## DATA FOR ANALYSIS
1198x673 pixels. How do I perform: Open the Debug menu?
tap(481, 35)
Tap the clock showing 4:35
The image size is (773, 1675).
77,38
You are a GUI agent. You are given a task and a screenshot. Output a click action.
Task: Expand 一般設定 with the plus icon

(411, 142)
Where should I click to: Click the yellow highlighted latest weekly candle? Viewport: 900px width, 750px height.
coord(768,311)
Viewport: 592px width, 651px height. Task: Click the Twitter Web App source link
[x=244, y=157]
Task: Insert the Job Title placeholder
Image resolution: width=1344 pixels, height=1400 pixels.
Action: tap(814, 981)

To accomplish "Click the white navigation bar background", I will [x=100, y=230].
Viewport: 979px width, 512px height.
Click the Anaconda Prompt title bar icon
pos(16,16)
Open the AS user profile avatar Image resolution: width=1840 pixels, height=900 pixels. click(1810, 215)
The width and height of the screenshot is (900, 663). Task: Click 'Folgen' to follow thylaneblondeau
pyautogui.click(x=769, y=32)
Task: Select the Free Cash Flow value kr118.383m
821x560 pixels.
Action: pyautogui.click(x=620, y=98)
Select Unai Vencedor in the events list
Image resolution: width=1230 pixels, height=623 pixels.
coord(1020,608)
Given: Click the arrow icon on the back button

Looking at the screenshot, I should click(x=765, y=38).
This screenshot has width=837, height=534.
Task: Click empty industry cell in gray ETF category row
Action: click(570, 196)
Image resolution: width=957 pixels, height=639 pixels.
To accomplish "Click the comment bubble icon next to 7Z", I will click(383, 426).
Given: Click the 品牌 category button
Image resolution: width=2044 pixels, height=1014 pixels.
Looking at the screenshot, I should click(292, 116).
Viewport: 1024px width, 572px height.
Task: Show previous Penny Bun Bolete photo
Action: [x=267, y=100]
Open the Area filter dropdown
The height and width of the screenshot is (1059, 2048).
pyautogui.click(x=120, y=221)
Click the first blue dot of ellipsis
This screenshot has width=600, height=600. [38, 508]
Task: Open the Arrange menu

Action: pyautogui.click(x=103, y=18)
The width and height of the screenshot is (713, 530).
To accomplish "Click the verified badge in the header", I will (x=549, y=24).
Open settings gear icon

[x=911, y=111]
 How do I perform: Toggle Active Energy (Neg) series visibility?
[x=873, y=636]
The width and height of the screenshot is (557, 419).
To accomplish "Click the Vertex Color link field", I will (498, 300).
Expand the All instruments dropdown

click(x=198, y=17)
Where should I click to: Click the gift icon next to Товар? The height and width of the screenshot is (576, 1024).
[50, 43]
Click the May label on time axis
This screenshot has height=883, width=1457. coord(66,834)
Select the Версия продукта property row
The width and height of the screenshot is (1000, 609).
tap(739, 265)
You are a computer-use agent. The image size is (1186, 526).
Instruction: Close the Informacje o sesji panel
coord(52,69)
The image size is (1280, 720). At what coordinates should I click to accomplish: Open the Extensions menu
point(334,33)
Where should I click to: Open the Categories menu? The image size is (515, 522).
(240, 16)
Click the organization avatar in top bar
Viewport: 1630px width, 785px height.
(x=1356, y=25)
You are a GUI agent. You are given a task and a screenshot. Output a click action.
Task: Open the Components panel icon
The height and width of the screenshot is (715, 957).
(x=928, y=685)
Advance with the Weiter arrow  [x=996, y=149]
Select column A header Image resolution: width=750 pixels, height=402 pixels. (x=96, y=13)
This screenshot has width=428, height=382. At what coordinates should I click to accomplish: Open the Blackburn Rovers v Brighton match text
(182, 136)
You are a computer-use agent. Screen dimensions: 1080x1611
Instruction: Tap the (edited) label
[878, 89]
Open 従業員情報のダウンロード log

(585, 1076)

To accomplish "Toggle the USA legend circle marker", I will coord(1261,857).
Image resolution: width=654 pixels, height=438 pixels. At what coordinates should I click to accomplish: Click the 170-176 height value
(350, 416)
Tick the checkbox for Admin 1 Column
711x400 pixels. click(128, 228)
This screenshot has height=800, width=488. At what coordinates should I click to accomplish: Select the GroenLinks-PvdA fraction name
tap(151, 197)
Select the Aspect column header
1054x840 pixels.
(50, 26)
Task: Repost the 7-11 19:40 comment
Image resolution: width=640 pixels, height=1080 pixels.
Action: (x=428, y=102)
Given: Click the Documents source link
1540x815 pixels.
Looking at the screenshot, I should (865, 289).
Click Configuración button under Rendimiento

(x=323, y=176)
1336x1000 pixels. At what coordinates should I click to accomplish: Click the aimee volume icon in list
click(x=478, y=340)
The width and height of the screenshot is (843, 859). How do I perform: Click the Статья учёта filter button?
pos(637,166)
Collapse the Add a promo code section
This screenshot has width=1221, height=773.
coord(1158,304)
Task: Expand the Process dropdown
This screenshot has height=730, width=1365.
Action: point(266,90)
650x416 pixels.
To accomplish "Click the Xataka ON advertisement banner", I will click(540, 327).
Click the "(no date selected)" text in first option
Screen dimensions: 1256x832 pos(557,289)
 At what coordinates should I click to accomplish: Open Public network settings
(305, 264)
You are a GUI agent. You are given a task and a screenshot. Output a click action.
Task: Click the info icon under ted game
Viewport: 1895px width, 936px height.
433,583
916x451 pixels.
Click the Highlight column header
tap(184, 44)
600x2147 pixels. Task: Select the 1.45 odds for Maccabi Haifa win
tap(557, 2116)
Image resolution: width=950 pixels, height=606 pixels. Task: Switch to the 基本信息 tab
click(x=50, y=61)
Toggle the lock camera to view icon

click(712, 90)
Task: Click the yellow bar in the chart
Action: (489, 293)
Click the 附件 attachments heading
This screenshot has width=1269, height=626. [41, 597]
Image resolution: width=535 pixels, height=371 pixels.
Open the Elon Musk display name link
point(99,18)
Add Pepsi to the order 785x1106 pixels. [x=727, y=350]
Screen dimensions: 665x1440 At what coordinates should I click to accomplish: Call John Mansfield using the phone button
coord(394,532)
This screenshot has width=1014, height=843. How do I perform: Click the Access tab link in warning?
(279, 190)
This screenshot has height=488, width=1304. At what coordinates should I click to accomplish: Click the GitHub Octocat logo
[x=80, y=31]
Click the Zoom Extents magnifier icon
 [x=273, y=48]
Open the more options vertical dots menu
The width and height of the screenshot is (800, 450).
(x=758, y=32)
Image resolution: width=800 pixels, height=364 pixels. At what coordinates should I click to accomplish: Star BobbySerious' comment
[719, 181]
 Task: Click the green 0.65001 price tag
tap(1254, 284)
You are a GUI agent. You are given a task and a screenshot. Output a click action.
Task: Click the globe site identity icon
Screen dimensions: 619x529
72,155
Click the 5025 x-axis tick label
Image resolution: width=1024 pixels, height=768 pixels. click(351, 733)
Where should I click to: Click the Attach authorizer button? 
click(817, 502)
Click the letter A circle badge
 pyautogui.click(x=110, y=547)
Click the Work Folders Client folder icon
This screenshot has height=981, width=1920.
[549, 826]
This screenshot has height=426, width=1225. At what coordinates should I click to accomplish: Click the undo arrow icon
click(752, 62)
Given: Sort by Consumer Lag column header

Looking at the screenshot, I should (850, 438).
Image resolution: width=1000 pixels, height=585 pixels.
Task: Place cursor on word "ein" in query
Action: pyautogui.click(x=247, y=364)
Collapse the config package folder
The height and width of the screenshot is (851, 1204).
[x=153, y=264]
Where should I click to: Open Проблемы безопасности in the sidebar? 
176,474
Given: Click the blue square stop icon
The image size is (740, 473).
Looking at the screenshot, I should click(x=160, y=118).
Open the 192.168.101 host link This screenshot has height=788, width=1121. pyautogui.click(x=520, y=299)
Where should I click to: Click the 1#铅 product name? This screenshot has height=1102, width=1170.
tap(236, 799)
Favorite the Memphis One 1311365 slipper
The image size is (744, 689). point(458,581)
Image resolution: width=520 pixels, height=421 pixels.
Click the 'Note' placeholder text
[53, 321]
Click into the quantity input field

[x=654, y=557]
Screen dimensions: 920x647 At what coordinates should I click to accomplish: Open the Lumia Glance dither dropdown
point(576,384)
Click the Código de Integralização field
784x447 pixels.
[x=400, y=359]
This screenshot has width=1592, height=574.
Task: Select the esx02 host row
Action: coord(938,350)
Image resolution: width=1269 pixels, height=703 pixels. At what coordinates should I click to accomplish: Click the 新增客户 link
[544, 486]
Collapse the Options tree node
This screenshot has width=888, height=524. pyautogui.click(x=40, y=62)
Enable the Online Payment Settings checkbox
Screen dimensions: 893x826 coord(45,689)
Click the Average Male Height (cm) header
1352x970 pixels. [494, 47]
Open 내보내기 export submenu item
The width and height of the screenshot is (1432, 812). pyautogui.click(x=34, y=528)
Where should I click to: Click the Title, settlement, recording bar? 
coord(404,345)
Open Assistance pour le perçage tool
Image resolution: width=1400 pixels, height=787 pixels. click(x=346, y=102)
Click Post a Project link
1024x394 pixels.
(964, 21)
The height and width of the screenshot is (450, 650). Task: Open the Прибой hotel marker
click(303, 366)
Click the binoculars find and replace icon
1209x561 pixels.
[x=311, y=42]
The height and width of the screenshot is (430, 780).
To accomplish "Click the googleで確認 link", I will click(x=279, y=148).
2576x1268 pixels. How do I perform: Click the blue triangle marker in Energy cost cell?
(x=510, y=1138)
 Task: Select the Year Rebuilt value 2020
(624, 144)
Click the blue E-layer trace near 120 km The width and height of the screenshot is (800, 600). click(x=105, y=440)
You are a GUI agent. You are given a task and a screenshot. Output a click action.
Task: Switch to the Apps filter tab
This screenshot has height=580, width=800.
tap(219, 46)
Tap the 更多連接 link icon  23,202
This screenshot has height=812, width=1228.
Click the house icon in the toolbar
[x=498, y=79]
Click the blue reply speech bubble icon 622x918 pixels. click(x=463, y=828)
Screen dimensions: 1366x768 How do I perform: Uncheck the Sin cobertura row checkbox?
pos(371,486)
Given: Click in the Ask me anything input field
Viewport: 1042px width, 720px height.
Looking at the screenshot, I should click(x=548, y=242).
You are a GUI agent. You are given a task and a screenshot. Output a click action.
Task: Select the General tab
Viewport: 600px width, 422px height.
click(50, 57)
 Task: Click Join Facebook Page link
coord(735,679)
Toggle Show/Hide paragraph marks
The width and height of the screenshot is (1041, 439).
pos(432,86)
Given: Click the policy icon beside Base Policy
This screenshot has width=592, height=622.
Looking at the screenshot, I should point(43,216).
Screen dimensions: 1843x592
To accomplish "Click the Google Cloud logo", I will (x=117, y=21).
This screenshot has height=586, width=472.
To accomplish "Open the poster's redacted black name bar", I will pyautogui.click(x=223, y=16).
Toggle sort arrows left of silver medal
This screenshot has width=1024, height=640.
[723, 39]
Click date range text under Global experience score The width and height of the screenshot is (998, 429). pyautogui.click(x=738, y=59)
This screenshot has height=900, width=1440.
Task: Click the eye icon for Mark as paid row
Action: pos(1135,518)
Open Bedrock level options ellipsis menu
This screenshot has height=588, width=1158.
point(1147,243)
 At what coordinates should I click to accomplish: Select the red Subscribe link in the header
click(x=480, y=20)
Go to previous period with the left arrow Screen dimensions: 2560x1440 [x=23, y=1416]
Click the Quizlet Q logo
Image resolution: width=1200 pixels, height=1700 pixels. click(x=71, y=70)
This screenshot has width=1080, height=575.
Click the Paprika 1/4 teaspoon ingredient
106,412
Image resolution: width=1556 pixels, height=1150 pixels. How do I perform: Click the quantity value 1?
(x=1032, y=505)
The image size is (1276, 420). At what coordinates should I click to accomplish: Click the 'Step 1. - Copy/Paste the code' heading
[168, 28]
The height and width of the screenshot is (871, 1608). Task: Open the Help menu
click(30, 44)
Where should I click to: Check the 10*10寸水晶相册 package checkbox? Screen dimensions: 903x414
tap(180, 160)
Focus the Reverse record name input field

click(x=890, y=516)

## TASK INSTRUCTIONS
What is the number of lines in the data that contain "computer"? Write that number and nothing else.

## EXPECTED ANSWER
2